Hey folks.
As James noted, Wiki Education Foundation is planning to do some work on this problem. I'll the project manager for it, and I'll be grateful for all the help and advice I can get. I'm in the process now of finding a development company to work with.
Our current plan is to complete a "feasibility study" by February 2014. Basically, that means doing enough exploratory development to get a clear picture of just how big a project it will be. The first goal would be to scratch our own itch: to set up a system that checks all edits made by student editors in our courses, and which highlights apparently plagiarism on a course dashboard (on wikiedu.org) and alerts the instructor and/or the student via email. However, if we can do that, it should provide a good starting point for scaling up to all of Wikipedia.
I think Jane is right to highlight the workflow problem. That's also a workflow that would be very different for a Wikipedia-wide system versus what I describe above, where we're working with editors in a specific context (course assignments) and we can communicate with them offwiki. My first idea would be something that notifies the responsible editors directly so that they can fix the problems themselves, rather than one that requires "field workers" to sift through the positives to clean up after others. The point would be to catch problems early, so that users correct their own behavior before they've done the same thing over and over again.
Nathan, finding answers to some of those questions will be part of the feasibility study. One of the key goals Wiki Ed has for this is to minimize false positives, so it we'll want to spend some time experimenting with what kinds of edits we can reliably detect as true positives. It may be that only edits of a certain size are worth checking, or only blocks of text that don't rewrite existing content. Regarding term papers, it might be a little confusing to refer to "Turnitin", as the working plan has been to use a different service from the same company, called iThenticate. This one is different from Turnitin in that it's more focused on checking content against published sources (on the web and in academic databases) and it doesn't include the database of previously-submitted papers like Turnitin.

Pointing records for text and elements:

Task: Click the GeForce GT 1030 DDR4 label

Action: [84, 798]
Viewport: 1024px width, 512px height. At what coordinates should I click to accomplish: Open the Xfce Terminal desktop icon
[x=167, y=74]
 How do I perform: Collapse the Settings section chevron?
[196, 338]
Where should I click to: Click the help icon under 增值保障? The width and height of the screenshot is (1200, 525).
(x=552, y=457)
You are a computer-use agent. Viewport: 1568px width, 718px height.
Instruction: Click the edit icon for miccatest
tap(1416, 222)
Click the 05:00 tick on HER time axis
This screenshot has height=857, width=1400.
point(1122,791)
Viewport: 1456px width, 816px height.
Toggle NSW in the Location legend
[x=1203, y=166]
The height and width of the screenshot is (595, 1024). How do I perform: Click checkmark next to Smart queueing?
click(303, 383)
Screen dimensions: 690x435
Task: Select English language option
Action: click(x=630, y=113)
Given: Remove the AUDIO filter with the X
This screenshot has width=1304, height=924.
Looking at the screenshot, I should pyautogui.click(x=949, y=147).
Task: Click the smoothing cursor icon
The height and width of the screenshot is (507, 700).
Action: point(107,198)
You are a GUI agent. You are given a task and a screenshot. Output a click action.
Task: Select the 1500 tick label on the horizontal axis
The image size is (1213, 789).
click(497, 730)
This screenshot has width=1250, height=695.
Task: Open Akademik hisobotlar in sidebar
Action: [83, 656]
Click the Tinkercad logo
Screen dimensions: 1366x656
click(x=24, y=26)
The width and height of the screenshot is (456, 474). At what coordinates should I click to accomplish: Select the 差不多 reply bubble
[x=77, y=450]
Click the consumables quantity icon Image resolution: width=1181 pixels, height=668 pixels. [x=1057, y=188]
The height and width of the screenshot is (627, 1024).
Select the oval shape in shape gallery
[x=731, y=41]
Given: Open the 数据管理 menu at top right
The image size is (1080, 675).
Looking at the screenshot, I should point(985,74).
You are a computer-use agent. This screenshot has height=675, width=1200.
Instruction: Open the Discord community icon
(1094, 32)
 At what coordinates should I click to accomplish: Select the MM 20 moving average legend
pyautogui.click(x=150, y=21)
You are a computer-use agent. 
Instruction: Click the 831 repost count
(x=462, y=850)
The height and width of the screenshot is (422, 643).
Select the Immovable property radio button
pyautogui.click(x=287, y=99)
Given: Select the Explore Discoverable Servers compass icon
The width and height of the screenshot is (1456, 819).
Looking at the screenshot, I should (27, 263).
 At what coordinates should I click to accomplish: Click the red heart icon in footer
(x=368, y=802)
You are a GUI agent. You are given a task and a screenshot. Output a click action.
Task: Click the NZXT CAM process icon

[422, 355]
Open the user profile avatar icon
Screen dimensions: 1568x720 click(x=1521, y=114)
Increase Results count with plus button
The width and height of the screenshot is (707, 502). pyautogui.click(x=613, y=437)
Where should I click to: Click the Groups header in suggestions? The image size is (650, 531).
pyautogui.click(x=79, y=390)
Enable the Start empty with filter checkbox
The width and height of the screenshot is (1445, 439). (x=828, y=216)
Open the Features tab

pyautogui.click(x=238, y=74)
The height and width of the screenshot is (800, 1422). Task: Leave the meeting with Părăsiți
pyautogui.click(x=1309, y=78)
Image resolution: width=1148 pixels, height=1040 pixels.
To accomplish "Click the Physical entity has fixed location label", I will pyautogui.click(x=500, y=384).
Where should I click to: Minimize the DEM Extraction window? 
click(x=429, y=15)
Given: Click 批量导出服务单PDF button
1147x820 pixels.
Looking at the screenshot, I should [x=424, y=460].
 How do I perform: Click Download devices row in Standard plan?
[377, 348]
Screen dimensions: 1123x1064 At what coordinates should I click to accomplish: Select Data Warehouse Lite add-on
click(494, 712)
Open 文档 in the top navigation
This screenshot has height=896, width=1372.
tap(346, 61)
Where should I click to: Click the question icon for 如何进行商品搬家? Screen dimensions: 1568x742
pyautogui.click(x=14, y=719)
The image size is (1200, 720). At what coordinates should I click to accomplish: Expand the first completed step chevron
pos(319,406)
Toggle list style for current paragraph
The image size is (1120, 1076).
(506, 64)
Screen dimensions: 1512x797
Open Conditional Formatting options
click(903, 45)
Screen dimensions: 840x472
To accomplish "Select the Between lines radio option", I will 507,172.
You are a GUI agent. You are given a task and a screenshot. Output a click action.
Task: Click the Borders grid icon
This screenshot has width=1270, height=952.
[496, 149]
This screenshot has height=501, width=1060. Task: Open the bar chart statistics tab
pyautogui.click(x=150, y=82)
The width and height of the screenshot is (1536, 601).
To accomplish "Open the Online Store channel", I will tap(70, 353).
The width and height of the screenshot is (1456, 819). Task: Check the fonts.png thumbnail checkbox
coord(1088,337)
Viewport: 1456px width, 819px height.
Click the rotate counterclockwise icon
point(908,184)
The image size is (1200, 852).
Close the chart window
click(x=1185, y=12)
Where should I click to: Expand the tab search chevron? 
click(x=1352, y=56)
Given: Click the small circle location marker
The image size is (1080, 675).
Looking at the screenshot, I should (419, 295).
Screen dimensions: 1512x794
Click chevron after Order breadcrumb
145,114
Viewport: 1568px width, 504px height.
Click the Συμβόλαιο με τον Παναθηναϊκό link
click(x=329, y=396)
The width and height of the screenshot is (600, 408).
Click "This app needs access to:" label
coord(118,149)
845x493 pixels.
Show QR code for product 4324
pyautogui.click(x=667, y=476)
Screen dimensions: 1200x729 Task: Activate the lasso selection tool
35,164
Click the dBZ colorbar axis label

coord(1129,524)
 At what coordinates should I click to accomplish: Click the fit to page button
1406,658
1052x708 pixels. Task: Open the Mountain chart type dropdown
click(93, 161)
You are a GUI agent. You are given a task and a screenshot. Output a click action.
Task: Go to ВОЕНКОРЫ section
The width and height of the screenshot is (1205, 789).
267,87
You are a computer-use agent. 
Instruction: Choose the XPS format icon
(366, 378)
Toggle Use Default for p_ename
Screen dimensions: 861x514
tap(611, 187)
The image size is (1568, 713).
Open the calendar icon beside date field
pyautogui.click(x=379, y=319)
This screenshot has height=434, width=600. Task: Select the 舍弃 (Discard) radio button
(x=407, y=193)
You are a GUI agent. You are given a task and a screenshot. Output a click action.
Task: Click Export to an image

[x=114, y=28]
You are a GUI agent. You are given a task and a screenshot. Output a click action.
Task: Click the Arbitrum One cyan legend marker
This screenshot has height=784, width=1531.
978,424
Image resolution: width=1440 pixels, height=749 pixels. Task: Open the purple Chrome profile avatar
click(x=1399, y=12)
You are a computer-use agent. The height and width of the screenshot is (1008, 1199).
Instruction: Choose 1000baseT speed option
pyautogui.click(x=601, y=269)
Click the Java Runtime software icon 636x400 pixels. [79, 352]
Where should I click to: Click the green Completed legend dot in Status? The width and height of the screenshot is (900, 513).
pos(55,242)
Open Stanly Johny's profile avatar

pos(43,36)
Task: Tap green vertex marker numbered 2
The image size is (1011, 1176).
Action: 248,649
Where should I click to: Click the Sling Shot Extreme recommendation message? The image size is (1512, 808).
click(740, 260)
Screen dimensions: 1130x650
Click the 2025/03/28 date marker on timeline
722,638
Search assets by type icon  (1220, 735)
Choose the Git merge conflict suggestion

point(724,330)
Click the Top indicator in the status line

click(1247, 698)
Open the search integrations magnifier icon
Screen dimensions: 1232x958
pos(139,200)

**Written tasks:**
**a.** Reproduce the stretch of the plagiarism-detection post from "Nathan, finding answers" through "papers like Turnitin.".
**b.** According to the plagiarism-detection post, by what date does Wiki Education Foundation plan to complete its feasibility study?
**c.** Continue the plagiarism-detection post from its last sentence.

**Outputs for the tasks:**
**a.**
Nathan, finding answers to some of those questions will be part of the feasibility study. One of the key goals Wiki Ed has for this is to minimize false positives, so it we'll want to spend some time experimenting with what kinds of edits we can reliably detect as true positives. It may be that only edits of a certain size are worth checking, or only blocks of text that don't rewrite existing content. Regarding term papers, it might be a little confusing to refer to "Turnitin", as the working plan has been to use a different service from the same company, called iThenticate. This one is different from Turnitin in that it's more focused on checking content against published sources (on the web and in academic databases) and it doesn't include the database of previously-submitted papers like Turnitin.

**b.** February 2014.

**c.**
Andrew: when we get closer to breaking ground, I'd love to talk it over with you.
Sage Ross
User:Sage (Wiki Ed) / User:Ragesoss Product Manager, Digital Services Wiki Education Foundation
On Mon, Jul 21, 2014 at 11:17 AM, Jane Darnell jane023@gmail.com wrote:
It's been a while, but as I recall, my problem with the Corenbot is the text that was inserted on the page (some loud banner with a link to the original text on some website, which was often not at all related to the matter at hand). My confusion was the instructional text in the link, and I wasn't sure if I should leave it or delete it (ah those were the days back when I thought my submissions were thoughtfully read the moment I pressed publish!). The problem with implementation of this sort of idea is that you need a bunch of field workers to sift through all of the positives, so you are sure you are not needlessly confusing some newbie somewhere. The bot is one thing, the workflow is something else entirely.
On Mon, Jul 21, 2014 at 4:29 PM, Nathan nawrich@gmail.com wrote:
On Mon, Jul 21, 2014 at 9:52 AM, Andrew G. West west.andrew.g@gmail.com wrote:
Having dabbled in this initiative a couple years back when it first started to gain some traction, I'll make some comments.
Yes, CorenSearchBot (CSB) did/does(?) operate in this space. It basically searched took the title of a new article, searched for that term via the Yahoo! Search API, and looked for nearly-exact text matches among the first results (using an edit distance metric).
Through the hard work of Jake Orlowitz and others we got free access to the TurnItIn API (academic plagiarism detection). Their tool is much more sophisticated in terms of text matching and has access to material behind many pay-walls.
In terms of Jane's concern, we are (rather, "we imagine being") primarily limited to finding violations originating at new article creation or massive text insertions, because content already on WP has been scraped and re-copied so many times.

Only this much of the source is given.